Certo, le due operaie di 29 anni non potevano supporre che una collega fosse talmente meschina da stampare le chiacchiere in libertà, portandole da leggere poi proprio al capo che, a gennaio, ha inviato alle due dipendenti – assunte con contratto a tempo indeterminato – una contestazione disciplinare, a cui è seguita pochi giorni dopo la lettera di licenziamento. La cosa non è finita qui, però. Le due dipendenti hanno infatti fatto ricorso in tribunale e ora attendono la prima udienza.
“A maggio abbiamo la prima udienza al Tribunale del lavoro di Parma. Contestiamo la sproporzione tra la sanzione e il comportamento delle dipendenti. Sono stati saltati i criteri di gradualità: in ogni contenzioso si parte sempre dal richiamo verbale, per poi passare al rimprovero scritto, alla multa, alla sospensione dal lavoro e dalla retribuzione per un massimo di tre giorni” dice Silvia Caravà, avvocato del Fai – Cisl che assiste le due 29enni. Che aggiunge: “Di fronte alla condotta del responsabile, che le due operaie giudicavano vessatoria perché minacciava costantemente il licenziamento e denigrava quotidianamente le dipendenti, loro hanno reagito sfogandosi su Whatsapp con i toni colloquiali tipici delle chat sul telefonino”.
La domanda è: si può applicare l’articolo 15 della Costituzione a queste chiacchierate? “La libertà e la segretezza della corrispondenza e di ogni altra forma di comunicazione sono inviolabili” dice l’articolo della nostra Carta costituzionale. “E infatti il problema non si porrebbe se lo scambio avvenisse soltanto tra due persone. E’ diverso se i partecipanti alla chat sono di più: in questo caso, scatta la diffamazione. Non dobbiamo pensare che in Rete si applichino regole diverse rispetto a quelle che valgono per la realtà analogica: se parlo male di una terza persona al bar davanti a testimoni e uno di loro lo riferisce all’interessato, lui è subito chiamato in causa e può agire di conseguenza” spiega Carlo Blengino, penalista esperto di web e di new media, al ‘Corriere’.
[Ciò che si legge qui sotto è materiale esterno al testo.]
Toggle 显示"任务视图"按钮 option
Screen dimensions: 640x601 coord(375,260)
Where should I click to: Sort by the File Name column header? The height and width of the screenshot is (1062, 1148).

Certo, la diffamazione infatti c’è. E non la mette in dubbio neanche la legale che assiste le due ex dipendenti. Il licenziamento, però, pare esagerato. Ma toccherà al giudice del lavoro decidere chi ha ragione nella causa. Chi forse dovrebbe provare un po’ di rimorso è la collega che ha riportato la stampata della chat al capo: a che pro? Per gelosia, forse? Per cattiveria gratuita?